[SOURCE INFORMATION — start]
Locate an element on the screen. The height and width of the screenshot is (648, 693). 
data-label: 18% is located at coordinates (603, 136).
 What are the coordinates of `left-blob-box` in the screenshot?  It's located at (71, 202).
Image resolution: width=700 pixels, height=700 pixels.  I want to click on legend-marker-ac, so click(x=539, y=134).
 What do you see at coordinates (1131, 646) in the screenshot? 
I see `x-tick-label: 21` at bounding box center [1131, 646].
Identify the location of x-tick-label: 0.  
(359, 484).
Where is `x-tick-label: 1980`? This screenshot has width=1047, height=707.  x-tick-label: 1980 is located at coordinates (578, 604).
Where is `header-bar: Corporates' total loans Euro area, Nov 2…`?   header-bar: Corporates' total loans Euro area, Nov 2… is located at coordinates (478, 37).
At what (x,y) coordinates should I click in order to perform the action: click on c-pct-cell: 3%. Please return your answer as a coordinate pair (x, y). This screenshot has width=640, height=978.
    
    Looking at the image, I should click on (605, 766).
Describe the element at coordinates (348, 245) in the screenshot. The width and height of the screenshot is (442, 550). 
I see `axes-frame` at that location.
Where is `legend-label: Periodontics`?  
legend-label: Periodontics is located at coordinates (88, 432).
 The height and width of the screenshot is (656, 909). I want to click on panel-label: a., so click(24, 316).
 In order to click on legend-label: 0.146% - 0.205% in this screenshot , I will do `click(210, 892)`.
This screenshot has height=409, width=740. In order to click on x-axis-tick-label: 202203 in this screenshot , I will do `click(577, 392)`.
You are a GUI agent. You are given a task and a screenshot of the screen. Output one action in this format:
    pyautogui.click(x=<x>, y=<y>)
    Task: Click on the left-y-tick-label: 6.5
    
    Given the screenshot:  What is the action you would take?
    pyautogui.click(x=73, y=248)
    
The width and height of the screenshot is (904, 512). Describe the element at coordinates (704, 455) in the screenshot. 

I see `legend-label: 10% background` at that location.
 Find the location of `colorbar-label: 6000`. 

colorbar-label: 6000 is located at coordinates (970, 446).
[SOURCE INFORMATION — finish]
Change the lines above by replacing "Describe the element" with "Name the element" wherever it occurs, leaving everything else as it is.

Locate an element on the screen. The height and width of the screenshot is (648, 693). 
data-label: 18% is located at coordinates (603, 136).
 What are the coordinates of `left-blob-box` in the screenshot?  It's located at (71, 202).
Image resolution: width=700 pixels, height=700 pixels.  I want to click on legend-marker-ac, so click(x=539, y=134).
 What do you see at coordinates (1131, 646) in the screenshot? 
I see `x-tick-label: 21` at bounding box center [1131, 646].
Identify the location of x-tick-label: 0.  
(359, 484).
Where is `x-tick-label: 1980`? This screenshot has width=1047, height=707.  x-tick-label: 1980 is located at coordinates (578, 604).
Where is `header-bar: Corporates' total loans Euro area, Nov 2…`?   header-bar: Corporates' total loans Euro area, Nov 2… is located at coordinates (478, 37).
At what (x,y) coordinates should I click in order to perform the action: click on c-pct-cell: 3%. Please return your answer as a coordinate pair (x, y). This screenshot has width=640, height=978.
    
    Looking at the image, I should click on (605, 766).
Name the element at coordinates (348, 245) in the screenshot. The width and height of the screenshot is (442, 550). 
I see `axes-frame` at that location.
Where is `legend-label: Periodontics`?  
legend-label: Periodontics is located at coordinates (88, 432).
 The height and width of the screenshot is (656, 909). I want to click on panel-label: a., so click(24, 316).
 In order to click on legend-label: 0.146% - 0.205% in this screenshot , I will do `click(210, 892)`.
This screenshot has height=409, width=740. In order to click on x-axis-tick-label: 202203 in this screenshot , I will do `click(577, 392)`.
You are a GUI agent. You are given a task and a screenshot of the screen. Output one action in this format:
    pyautogui.click(x=<x>, y=<y>)
    Task: Click on the left-y-tick-label: 6.5
    
    Given the screenshot:  What is the action you would take?
    pyautogui.click(x=73, y=248)
    
The width and height of the screenshot is (904, 512). Name the element at coordinates (704, 455) in the screenshot. 

I see `legend-label: 10% background` at that location.
 Find the location of `colorbar-label: 6000`. 

colorbar-label: 6000 is located at coordinates (970, 446).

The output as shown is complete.